(MATERIAL FOR THIS TASK Opens)

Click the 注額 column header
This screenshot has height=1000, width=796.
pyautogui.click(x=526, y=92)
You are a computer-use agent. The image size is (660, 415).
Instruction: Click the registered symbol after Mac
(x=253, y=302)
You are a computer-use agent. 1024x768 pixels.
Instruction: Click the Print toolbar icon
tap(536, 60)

(MATERIAL FOR THIS TASK Closes)
(MATERIAL FOR THIS TASK Opens)

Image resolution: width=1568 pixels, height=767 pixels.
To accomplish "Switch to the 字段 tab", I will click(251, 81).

(MATERIAL FOR THIS TASK Closes)

WORK TASK
Scan the entries above for the line containing "Click the 注額 column header", and copy it and all lines after it exactly, down to and including the line containing "You are a computer-use agent. 1024x768".

WORKED SOLUTION
Click the 注額 column header
This screenshot has height=1000, width=796.
pyautogui.click(x=526, y=92)
You are a computer-use agent. The image size is (660, 415).
Instruction: Click the registered symbol after Mac
(x=253, y=302)
You are a computer-use agent. 1024x768 pixels.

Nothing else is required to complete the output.